Helden sehen anders aus, Schurken auch. Jeder Drehbuchautor, der sich für einen Politthriller eine Figur wie Christian Wulff ausgedacht hätte, wäre abgeblitzt: zu blass, zu bieder. "Oft vergisst man ihn schon, während man ihm zusieht", spottete Kritiker Hans Zippert über Wulffs TV-Präsenz.

Selbst sein Rücktritt als Bundespräsident am 17. Februar 2012 war unspektakulär.

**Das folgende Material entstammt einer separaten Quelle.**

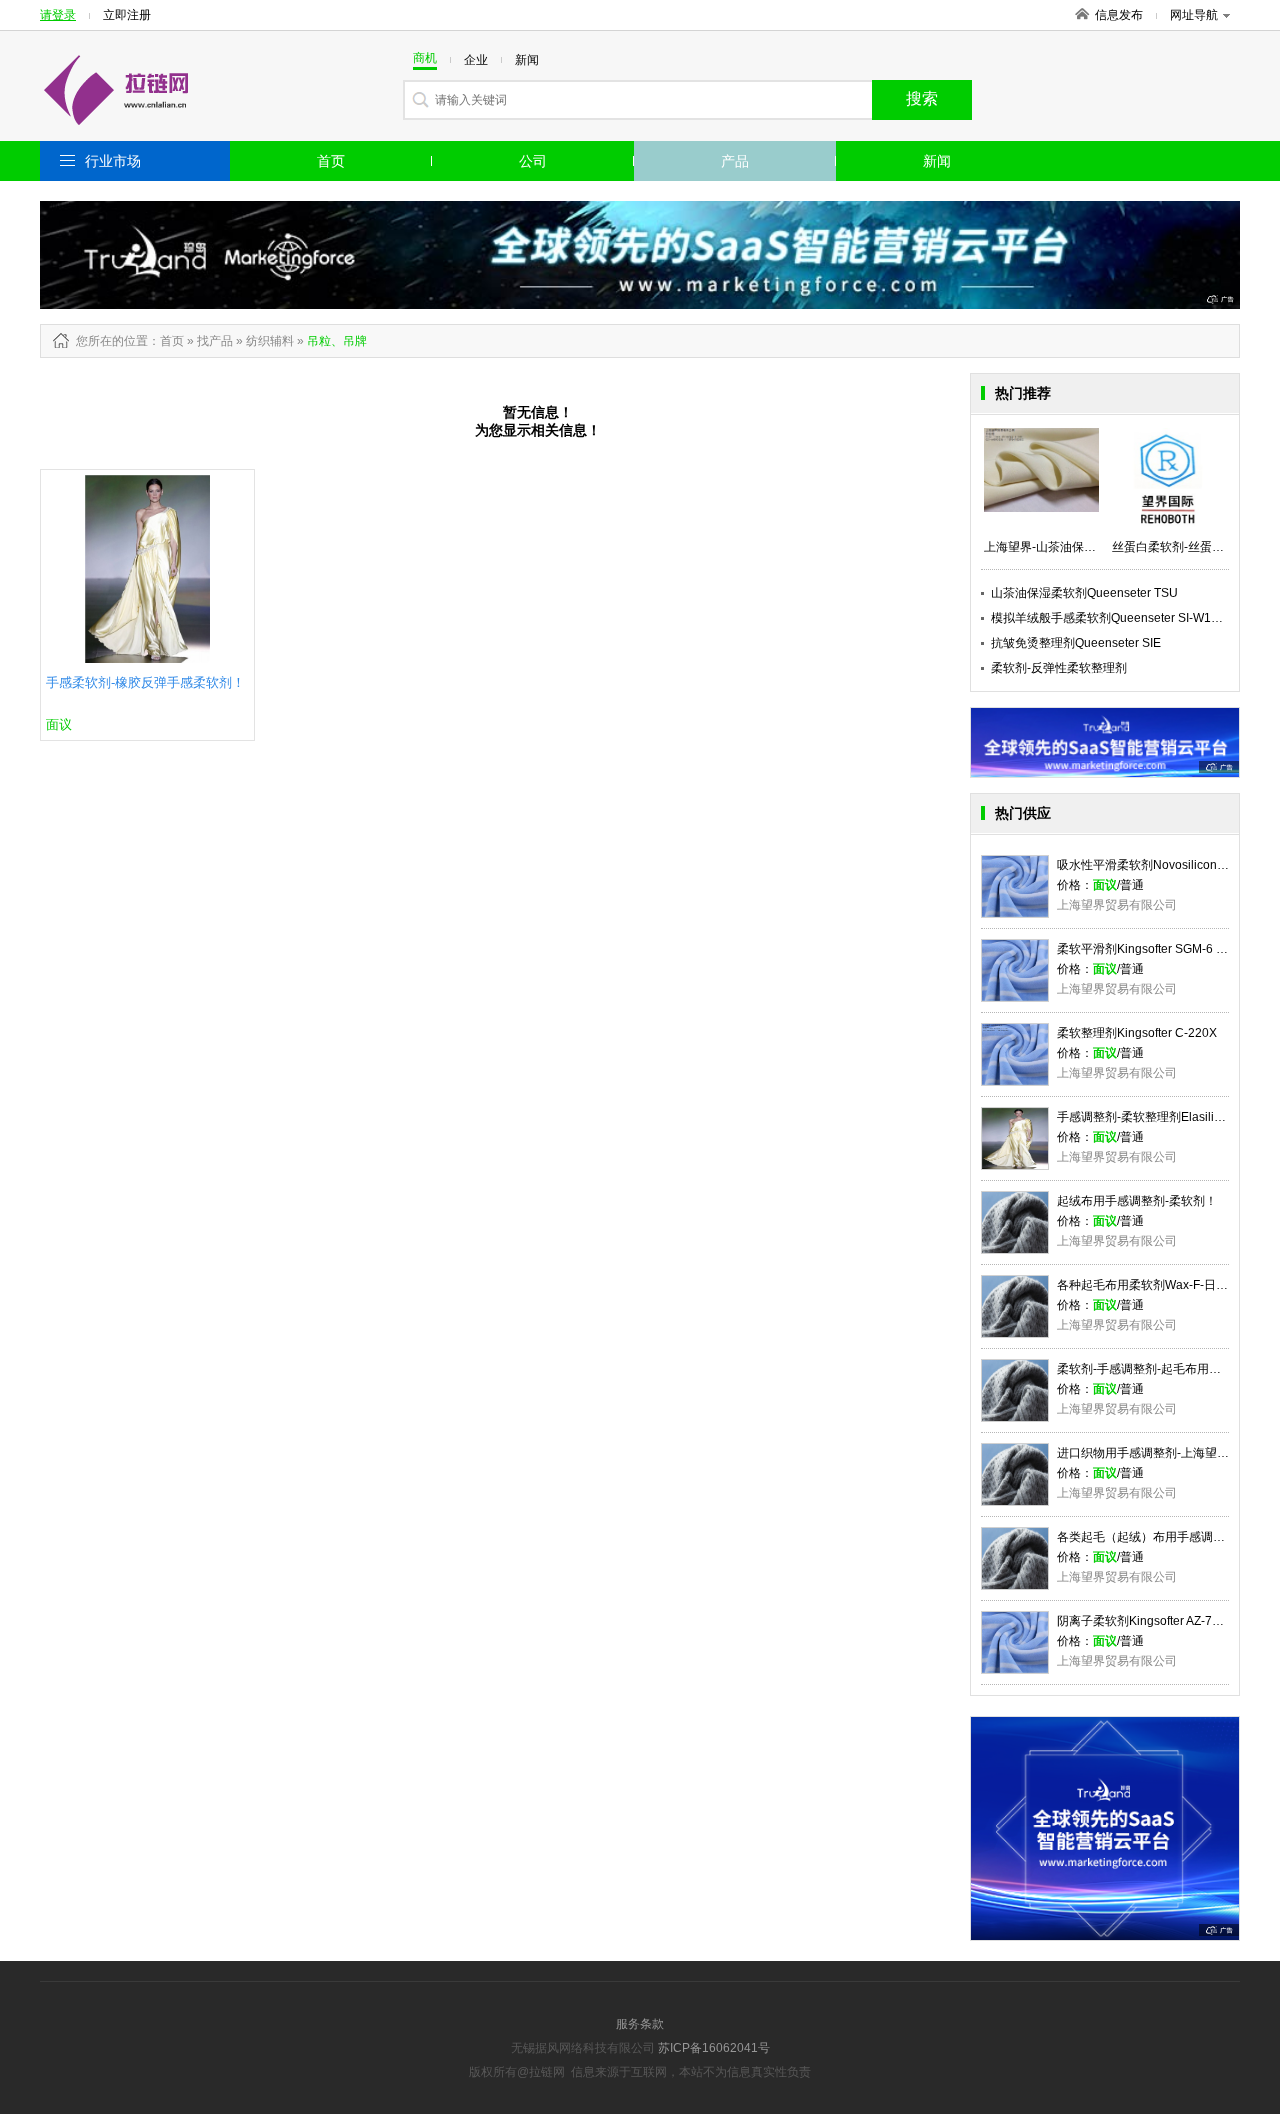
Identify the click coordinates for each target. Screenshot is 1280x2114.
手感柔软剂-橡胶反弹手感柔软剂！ (145, 682)
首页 (331, 161)
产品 (735, 161)
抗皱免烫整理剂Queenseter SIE (1076, 643)
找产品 (215, 341)
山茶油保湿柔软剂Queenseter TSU (1084, 593)
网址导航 (1194, 15)
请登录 (58, 15)
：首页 (166, 341)
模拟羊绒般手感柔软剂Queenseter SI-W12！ (1110, 618)
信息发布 (1119, 15)
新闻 (937, 161)
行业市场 (113, 161)
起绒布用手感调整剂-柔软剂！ (1137, 1201)
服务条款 (640, 2024)
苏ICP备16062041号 (714, 2048)
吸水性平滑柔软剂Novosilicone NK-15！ (1165, 865)
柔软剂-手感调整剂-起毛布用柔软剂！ (1157, 1369)
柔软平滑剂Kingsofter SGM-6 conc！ (1155, 949)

Gerüchte über anrüchige Geschäfte mit Freunden und eine umstrittene Aussage vor dem Parlament - das ist normalerweise Stoff für Juristen, nicht fürs Fernsehen.

"Die Wulff-Posse ist einer guten Komödie unwürdig", sagte denn auch "Kir Royal"-Regisseur Helmut Dietl. "So was kann man nur im Bauerntheater aufführen." Produzent Nico Hofmann und Sat.1 sind deshalb einen anderen Weg gegangen.

Sie haben den Stoff nicht wie bei der Guttenberg-Satire "Der Minister" als grelle Parodie aufbereitet, sondern als ein ernsthaftes Dokudrama über Wulffs letzte 68 Tage im Amt. Ein Genre, das man sonst eher bei den Öffentlich-Rechtlichen zu sehen bekommt. Die aber wollten den Film nicht. War ihnen der Stoff zu heiß?
Christian Wulff steht wegen des Verdachts der Vorteilsnahme vor Gericht, sein früher Berater Olaf Glaeseker ist der Korruption angeklagt. Weder Glaeseker, der übrigens das live im TV übertragene Treffen von Lena und Wulff am Flughafen von Hannover nach ihrem ESC-Sieg arrangiert hatte, noch der Politiker haben an dem Film mitgewirkt. Beide kämpfen um ihren Ruf. Und beide könnten juristisch gegen den Film vorgehen, falls er gravierende Fehler enthielte.

Wie ernst die Verantwortlichen diese Gefahr nehmen, erhellt eine Episode am Rande der Pressekonferenz in Hamburg. Erst erklärte Produzent Hofmann den versammelten Journalisten, er habe keinerlei Angst vor etwaigen rechtlichen Auseinandersetzungen. Später aber, im Kreis seiner Mitarbeiter, hörte man ihn fragen: "Habt ihr die Sache mit Dieckmann gecheckt?"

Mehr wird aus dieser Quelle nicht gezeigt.